Even though the Cold War ended decades ago, Russia and NATO military powers continue to compete with one another, conducting large scale military exercises to develop tactics and hone certain combat-related skills. For many, the collapse of the Soviet Union — and the subsequent economic instability — caused many to hope that militarism in Russia would die down, as well as military tensions between Russia and NATO. However, as the U.S. finds itself in the midst of multiple wars in the Middle East, we are beginning to witness the re-ignition of potential military tensions toward Russia, due to their interference in the Ukrainian and Syrian civil wars. Multiple military exercises have been conducted over the past couple years, most being over European countries close to Russia’s border, such as Poland, Estonia and Latvia. NATO believes holding regular military exercises between member countries ensures the safety and stability of the organization NATO. NATO stated that the exercises are in part a retaliation to Russian intervention in Ukraine and Syria, threatening Russian interests in either region. Meanwhile, Russia continues to conduct similar military exercises near its own borders, showing no hesitation in arming pro-Russian rebels or the Syrian government. Perhaps the U.S. isn’t as far out of the Cold War as we thought.
Concern regarding current NATO military exercises started several years ago, shortly after the start of the Ukrainian civil war. Ukraine fell into rioting and civil war when the president of Ukraine, Viktor Yanukovych, announced that the country would not join the European Union, even though many Ukrainians desired to end close ties with Russia. Ultimately, this led Russia to begin arming the pro-Russian rebels in Ukraine and annexed the Crimean Peninsula, as well as other territories in far eastern Ukraine.

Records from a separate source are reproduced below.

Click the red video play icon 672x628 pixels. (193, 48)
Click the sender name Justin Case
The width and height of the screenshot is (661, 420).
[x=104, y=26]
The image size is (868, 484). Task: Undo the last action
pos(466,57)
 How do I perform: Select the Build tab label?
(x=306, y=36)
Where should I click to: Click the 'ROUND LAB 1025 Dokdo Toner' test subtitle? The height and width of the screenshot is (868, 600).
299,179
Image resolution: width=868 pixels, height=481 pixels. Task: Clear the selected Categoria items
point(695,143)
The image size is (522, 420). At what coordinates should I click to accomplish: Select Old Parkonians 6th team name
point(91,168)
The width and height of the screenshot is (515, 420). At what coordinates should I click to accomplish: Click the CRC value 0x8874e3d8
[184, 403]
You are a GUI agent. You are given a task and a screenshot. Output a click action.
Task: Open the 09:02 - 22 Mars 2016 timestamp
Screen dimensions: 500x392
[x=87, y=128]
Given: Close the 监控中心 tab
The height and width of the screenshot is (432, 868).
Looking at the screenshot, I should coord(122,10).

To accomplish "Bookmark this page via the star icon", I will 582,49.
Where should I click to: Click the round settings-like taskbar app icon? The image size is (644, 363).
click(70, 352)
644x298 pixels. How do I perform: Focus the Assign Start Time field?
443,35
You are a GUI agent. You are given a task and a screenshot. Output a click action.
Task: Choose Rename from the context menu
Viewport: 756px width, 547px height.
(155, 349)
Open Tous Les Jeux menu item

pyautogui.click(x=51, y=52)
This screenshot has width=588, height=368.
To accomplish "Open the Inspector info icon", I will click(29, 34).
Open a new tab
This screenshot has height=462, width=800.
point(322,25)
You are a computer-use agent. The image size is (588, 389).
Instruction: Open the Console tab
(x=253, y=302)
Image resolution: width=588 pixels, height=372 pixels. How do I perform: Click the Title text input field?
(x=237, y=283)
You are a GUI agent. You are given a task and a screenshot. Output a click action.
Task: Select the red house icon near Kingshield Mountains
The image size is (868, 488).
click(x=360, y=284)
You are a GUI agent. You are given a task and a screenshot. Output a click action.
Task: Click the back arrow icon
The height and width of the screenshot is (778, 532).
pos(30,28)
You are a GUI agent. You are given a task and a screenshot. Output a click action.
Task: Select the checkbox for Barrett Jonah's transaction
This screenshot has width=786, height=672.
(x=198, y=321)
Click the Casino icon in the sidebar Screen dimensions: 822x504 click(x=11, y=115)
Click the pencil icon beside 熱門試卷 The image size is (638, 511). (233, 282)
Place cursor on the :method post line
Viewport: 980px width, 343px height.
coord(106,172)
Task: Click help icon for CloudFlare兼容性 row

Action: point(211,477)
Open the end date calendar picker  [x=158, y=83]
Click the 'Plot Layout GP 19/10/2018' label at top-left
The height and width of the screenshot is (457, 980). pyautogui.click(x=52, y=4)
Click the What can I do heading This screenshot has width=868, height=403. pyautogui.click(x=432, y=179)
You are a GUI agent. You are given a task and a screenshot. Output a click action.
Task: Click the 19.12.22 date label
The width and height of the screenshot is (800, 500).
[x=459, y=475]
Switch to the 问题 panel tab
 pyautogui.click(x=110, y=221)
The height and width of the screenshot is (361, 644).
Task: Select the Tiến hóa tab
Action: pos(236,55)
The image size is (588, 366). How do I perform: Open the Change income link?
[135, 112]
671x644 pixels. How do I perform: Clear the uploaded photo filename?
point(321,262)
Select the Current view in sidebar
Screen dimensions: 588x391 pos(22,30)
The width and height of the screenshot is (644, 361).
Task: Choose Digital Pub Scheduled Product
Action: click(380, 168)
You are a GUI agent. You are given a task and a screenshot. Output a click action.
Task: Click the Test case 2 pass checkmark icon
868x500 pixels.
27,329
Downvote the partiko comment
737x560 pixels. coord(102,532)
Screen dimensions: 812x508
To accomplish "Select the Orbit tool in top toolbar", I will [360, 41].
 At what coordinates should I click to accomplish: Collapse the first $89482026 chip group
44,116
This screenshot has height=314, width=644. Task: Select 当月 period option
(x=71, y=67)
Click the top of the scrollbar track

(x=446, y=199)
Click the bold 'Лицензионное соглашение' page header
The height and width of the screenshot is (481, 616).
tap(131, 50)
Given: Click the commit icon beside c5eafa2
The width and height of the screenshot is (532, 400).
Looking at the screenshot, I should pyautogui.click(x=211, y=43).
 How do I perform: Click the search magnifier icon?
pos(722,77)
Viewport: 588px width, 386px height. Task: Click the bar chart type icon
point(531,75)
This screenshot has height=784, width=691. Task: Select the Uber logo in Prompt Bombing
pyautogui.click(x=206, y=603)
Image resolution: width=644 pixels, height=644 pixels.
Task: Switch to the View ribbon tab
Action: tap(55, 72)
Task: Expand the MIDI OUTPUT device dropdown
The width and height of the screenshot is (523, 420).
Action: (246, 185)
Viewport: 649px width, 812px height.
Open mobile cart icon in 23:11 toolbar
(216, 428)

When the U.N. and NATO called for Russia to cease intervention and annexation, Russia refused to yield, starting joint military drills with neighboring countries such as Serbia, according to Russia Today. This prompted NATO to conduct similar military drills, but they were remarkably different in terms the number of servicemen and amount of armor-NATO drills also involved a larger collaboration of allied countries, such as Poland, Germany, Latvia, Estonia and several Scandinavian countries. In 2014, these tensions came to a head. Russian armor was seen by satellite imagery assisting rebels in the Crimean Peninsula and eastern Ukraine. In 2015, Russian president Vladimir Putin admitted that several military advisors were working in rebel-occupied areas of Ukraine according to the Guardian. Since then, Russia continues to fund and arm remaining rebel groups in Ukraine, and NATO continues to increase its number of military drills to meet any potential conflict that could arise from further military provocation. Although it is unjustified and illicit for Russia to tamper with other countries’ political affairs, are NATO military exercises as a retaliation really necessary?